Industry observers note that the surge in STR filings is partly due to the rapid scaling of India’s crypto ecosystem. With millions of new users entering the market each year, platforms are identifying unusual patterns more systematically. While some reports reflect genuine attempts to flag potential fraud proactively, the sheer volume of suspicious transactions highlights the scale of the problem and the need for continued vigilance.

Looking ahead, regulators are expected to intensify scrutiny of both domestic and foreign cryptocurrency exchanges. Policymakers are exploring additional measures, including tighter KYC norms, enhanced reporting standards, and more sophisticated blockchain monitoring capabilities. These steps aim to mitigate the risks of illicit activity while enabling legitimate growth of the digital asset sector.
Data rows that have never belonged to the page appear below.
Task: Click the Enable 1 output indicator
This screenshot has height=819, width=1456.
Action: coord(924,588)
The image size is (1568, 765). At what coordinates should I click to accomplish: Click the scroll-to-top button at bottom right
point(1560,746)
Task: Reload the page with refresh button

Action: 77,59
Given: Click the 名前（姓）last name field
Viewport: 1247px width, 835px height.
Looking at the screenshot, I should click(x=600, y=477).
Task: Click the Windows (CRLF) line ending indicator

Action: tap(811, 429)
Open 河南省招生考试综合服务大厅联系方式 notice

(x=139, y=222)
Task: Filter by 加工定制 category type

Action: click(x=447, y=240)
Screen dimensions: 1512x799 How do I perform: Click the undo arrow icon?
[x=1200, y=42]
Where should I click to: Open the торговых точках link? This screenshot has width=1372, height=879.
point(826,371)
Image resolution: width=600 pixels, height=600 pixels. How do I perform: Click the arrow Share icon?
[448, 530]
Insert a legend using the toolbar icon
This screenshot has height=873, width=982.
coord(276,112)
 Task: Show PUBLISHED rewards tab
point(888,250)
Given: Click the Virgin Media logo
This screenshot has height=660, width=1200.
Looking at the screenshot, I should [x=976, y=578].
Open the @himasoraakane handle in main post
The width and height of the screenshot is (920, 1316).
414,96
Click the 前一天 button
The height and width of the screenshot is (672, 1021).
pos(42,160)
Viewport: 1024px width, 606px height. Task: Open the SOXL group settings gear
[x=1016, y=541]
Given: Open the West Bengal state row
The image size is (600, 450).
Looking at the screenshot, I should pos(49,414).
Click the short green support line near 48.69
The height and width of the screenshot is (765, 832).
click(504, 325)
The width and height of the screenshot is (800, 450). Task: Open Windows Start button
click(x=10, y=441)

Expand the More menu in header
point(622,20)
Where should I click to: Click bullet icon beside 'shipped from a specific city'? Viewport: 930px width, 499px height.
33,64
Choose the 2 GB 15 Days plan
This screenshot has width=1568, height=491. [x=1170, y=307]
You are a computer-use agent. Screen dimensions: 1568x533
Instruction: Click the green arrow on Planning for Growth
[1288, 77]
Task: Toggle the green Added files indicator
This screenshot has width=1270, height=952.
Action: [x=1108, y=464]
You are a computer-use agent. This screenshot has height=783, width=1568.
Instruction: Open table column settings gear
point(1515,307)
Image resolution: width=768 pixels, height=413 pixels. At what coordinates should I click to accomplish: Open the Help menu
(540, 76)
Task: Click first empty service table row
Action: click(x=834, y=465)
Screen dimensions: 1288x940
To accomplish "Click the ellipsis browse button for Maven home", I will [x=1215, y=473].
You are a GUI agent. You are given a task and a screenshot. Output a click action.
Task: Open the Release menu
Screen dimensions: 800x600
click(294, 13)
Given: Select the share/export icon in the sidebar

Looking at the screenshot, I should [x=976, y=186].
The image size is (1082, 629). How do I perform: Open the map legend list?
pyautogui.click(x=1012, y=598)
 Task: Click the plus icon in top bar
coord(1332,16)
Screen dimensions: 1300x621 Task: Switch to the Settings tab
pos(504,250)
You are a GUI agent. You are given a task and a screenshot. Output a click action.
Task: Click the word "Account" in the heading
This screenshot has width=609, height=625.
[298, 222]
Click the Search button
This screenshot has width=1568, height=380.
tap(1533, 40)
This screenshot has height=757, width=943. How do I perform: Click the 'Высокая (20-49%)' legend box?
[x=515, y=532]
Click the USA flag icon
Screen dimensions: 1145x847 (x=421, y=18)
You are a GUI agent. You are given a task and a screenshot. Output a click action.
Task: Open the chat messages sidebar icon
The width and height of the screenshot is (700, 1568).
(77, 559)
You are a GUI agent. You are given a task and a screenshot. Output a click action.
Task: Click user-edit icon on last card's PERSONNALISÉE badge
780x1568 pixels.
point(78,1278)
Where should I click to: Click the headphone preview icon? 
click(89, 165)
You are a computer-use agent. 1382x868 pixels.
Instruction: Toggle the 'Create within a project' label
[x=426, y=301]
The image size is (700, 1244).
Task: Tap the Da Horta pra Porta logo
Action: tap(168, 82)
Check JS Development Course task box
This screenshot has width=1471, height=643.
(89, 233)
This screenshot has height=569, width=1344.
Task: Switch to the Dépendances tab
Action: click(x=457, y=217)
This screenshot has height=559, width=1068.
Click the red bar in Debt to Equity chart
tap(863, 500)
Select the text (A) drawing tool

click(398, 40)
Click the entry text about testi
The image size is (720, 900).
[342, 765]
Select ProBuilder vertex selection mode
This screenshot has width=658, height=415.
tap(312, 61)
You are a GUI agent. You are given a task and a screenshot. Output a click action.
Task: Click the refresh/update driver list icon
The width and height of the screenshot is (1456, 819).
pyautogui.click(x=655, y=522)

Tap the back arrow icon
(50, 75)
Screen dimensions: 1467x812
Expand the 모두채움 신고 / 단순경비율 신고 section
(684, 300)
In conclusion, India’s cryptocurrency landscape presents a paradox: on one hand, a rapidly growing market attracting millions of young investors; on the other, an alarming rise in suspicious and fraudulent transactions, particularly involving stablecoins like USDT and offshore platforms. The surge in STRs—from just over 1,300 in 2023-24 to more than 11,700 in the first eight months of 2025-26—reflects the scale of the challenge faced by regulators. Authorities are now grappling with cross-border transactions, potential links to cybercrime and human trafficking, and the broader difficulties of taxation and enforcement in a decentralized financial system. As India continues to embrace the digital economy, the need for robust oversight, international cooperation, and public awareness has never been more urgent.